• [What is being asked]: Go through the data and say how many lines include the string "tile"; return only the figure.

--- Record excerpts ---

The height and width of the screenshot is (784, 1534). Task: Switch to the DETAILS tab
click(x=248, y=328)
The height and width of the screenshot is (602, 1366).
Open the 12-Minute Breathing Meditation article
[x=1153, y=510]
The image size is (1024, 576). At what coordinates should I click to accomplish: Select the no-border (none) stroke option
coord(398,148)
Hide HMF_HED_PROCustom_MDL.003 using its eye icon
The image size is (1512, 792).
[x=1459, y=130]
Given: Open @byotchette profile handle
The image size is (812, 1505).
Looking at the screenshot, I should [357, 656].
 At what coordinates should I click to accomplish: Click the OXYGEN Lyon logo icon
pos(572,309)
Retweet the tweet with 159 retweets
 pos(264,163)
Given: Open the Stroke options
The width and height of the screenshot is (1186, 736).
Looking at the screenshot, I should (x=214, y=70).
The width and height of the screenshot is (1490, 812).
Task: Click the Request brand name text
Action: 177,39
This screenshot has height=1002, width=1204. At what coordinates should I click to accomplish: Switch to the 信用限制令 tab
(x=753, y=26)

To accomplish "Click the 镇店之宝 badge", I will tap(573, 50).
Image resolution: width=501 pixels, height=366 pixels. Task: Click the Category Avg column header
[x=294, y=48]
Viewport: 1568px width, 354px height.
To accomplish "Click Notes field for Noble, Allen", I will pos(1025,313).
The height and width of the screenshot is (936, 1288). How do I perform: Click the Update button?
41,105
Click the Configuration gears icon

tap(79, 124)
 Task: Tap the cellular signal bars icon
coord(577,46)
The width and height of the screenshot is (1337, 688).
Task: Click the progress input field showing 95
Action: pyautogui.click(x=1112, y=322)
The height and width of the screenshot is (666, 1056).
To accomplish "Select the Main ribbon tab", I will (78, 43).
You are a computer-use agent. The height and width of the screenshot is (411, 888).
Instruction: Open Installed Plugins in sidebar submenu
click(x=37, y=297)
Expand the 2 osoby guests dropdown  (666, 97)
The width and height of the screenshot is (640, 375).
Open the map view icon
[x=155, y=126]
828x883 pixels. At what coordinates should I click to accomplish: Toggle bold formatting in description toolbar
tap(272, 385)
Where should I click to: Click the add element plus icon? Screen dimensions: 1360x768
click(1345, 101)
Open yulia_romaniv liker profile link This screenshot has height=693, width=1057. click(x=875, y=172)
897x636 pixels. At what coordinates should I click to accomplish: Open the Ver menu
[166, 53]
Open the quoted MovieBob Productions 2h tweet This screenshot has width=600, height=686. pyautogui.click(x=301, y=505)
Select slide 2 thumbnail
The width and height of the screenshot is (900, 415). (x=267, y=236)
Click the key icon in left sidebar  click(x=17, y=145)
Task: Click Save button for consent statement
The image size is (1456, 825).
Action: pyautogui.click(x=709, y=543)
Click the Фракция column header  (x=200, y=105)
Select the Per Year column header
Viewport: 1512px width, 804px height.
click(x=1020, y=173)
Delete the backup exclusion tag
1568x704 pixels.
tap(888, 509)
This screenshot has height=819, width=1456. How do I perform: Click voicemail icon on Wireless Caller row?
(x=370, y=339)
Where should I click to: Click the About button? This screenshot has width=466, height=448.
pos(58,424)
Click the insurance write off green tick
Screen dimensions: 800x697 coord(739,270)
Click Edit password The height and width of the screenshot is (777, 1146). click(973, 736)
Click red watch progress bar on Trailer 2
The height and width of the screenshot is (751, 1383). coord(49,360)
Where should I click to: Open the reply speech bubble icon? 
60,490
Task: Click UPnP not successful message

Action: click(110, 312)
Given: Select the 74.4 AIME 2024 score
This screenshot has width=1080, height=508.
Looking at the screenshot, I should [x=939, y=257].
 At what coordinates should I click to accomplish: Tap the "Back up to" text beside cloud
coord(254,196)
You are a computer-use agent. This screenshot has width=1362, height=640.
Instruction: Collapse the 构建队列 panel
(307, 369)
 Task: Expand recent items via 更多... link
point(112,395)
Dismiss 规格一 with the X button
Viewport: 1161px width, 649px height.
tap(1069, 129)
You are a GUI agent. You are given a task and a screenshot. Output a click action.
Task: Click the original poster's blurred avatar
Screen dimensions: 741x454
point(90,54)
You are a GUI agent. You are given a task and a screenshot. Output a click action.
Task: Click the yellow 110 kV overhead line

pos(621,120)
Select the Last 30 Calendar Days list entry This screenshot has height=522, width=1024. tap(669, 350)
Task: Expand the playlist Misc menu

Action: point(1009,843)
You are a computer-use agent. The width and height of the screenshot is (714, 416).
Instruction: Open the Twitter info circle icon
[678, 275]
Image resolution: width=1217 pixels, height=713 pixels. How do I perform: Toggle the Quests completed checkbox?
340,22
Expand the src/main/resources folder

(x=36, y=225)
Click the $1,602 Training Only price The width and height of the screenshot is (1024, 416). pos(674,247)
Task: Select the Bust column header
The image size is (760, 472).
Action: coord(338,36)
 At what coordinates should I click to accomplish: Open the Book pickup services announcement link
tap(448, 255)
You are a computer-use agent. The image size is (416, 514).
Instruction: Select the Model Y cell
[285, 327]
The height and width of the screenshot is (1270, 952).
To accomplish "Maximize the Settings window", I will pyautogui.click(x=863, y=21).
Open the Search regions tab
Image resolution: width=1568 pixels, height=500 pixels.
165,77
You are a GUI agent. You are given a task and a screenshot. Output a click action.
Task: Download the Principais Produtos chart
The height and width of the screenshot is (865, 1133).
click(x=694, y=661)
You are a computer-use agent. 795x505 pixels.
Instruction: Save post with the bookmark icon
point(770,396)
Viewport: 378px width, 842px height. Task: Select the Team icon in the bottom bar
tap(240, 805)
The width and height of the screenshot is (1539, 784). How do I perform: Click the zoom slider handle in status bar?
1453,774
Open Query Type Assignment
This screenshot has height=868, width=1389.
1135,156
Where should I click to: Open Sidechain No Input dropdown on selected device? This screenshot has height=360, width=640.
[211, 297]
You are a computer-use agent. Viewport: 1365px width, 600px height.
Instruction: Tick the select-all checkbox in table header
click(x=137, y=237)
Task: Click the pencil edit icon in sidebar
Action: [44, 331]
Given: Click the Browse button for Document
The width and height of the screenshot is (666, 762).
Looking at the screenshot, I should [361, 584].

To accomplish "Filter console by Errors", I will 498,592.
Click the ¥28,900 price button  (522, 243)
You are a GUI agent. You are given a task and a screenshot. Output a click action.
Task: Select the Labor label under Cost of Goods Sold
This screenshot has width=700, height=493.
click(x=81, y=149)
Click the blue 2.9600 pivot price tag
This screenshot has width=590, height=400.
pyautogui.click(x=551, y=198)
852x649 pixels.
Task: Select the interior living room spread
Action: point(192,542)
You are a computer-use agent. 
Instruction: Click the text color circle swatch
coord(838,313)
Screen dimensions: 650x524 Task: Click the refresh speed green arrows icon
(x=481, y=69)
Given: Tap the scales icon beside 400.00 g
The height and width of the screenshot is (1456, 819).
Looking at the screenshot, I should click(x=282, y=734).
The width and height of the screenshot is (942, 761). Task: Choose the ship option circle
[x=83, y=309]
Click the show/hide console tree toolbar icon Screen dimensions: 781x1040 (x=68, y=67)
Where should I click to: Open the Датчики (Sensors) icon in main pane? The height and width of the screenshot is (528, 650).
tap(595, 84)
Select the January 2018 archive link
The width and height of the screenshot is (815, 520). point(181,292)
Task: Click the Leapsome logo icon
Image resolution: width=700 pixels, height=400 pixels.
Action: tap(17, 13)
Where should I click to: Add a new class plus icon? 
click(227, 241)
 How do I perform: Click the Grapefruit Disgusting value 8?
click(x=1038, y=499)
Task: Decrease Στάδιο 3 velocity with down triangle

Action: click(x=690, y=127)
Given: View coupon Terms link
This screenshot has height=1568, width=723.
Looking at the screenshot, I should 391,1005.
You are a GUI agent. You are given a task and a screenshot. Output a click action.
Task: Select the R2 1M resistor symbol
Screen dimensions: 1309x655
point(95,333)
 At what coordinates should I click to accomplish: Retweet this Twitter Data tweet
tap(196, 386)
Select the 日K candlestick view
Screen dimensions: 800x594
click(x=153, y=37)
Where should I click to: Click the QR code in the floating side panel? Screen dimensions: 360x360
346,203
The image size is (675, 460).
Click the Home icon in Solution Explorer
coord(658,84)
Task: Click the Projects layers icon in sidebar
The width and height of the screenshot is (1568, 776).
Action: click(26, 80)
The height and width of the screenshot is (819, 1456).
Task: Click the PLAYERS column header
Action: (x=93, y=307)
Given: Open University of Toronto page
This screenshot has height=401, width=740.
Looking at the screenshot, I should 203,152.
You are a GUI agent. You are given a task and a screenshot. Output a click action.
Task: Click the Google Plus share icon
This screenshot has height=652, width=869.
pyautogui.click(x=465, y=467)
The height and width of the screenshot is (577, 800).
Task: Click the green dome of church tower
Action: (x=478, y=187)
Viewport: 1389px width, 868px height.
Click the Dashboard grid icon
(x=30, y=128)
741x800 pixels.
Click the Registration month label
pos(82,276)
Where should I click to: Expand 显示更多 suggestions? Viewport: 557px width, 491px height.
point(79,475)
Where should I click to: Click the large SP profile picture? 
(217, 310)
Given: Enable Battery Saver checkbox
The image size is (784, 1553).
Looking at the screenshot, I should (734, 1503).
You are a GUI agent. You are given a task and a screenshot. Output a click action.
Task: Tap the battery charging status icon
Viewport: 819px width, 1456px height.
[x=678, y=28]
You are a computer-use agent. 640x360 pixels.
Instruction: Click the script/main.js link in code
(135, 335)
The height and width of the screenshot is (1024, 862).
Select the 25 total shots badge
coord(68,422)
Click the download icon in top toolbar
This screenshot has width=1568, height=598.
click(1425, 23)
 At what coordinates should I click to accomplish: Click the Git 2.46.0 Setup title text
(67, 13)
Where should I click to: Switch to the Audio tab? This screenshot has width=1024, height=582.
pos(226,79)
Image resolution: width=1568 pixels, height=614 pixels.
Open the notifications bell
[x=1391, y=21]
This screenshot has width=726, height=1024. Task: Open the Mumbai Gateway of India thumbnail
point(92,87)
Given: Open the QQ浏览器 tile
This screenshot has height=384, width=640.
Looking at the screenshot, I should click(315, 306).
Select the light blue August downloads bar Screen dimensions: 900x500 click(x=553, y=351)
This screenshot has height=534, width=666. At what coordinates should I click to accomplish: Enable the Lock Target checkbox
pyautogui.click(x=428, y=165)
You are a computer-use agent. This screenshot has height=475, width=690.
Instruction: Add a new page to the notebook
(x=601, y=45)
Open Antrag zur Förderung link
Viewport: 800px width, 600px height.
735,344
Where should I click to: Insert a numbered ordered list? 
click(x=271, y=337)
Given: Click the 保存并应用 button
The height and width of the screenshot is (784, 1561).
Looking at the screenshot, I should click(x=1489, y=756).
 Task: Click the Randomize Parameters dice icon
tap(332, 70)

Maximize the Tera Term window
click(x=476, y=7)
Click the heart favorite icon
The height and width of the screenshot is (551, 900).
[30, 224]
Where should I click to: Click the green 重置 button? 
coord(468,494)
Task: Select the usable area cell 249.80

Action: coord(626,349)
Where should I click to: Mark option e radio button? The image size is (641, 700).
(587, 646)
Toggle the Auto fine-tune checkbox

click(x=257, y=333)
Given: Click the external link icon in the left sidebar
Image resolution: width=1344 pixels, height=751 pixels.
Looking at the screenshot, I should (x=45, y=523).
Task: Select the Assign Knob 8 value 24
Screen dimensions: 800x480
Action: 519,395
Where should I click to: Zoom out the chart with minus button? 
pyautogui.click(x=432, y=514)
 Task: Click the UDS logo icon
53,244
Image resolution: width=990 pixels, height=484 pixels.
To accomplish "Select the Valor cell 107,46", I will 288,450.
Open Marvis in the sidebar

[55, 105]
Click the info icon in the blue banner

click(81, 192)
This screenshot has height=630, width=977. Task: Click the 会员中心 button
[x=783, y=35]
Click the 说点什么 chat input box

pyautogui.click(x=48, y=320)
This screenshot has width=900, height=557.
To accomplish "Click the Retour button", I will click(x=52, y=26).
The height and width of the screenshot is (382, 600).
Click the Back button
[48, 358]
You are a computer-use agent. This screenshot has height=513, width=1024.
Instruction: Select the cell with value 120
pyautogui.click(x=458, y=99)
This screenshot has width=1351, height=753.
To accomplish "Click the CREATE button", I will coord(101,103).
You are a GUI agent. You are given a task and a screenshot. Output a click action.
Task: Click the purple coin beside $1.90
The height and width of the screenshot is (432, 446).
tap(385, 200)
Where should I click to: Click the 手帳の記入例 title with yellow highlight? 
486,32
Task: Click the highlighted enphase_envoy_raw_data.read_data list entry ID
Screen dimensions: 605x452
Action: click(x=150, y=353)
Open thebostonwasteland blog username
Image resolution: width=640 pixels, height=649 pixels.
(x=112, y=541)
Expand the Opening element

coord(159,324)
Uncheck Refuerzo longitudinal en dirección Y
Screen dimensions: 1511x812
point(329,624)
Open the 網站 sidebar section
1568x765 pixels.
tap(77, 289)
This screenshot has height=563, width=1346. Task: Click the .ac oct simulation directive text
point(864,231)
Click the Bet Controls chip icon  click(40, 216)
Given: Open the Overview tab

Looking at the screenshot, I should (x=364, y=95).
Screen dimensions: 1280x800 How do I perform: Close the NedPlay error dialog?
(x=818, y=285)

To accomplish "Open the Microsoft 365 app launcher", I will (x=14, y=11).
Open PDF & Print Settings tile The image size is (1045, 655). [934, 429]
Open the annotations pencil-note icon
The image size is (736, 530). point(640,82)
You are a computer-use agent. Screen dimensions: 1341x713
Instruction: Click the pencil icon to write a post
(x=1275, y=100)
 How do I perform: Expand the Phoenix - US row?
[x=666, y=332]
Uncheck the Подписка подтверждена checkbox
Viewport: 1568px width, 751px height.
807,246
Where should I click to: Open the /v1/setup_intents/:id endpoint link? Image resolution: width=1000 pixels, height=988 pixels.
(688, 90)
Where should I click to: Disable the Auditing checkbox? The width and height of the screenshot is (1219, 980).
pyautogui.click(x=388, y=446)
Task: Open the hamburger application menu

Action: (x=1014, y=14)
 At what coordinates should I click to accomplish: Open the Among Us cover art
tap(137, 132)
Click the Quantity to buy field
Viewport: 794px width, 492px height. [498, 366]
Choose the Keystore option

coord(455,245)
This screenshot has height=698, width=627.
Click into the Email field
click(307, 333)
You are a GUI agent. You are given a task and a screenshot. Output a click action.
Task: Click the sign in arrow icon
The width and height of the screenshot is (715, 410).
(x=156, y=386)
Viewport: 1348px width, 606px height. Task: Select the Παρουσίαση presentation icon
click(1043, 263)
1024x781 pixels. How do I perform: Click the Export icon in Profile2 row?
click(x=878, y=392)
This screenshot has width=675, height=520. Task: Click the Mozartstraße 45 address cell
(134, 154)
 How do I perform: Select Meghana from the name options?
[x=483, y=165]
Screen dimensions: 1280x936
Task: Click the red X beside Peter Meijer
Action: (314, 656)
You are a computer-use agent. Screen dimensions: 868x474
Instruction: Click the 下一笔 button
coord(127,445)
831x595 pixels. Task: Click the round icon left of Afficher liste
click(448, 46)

---

• [Task response]: 2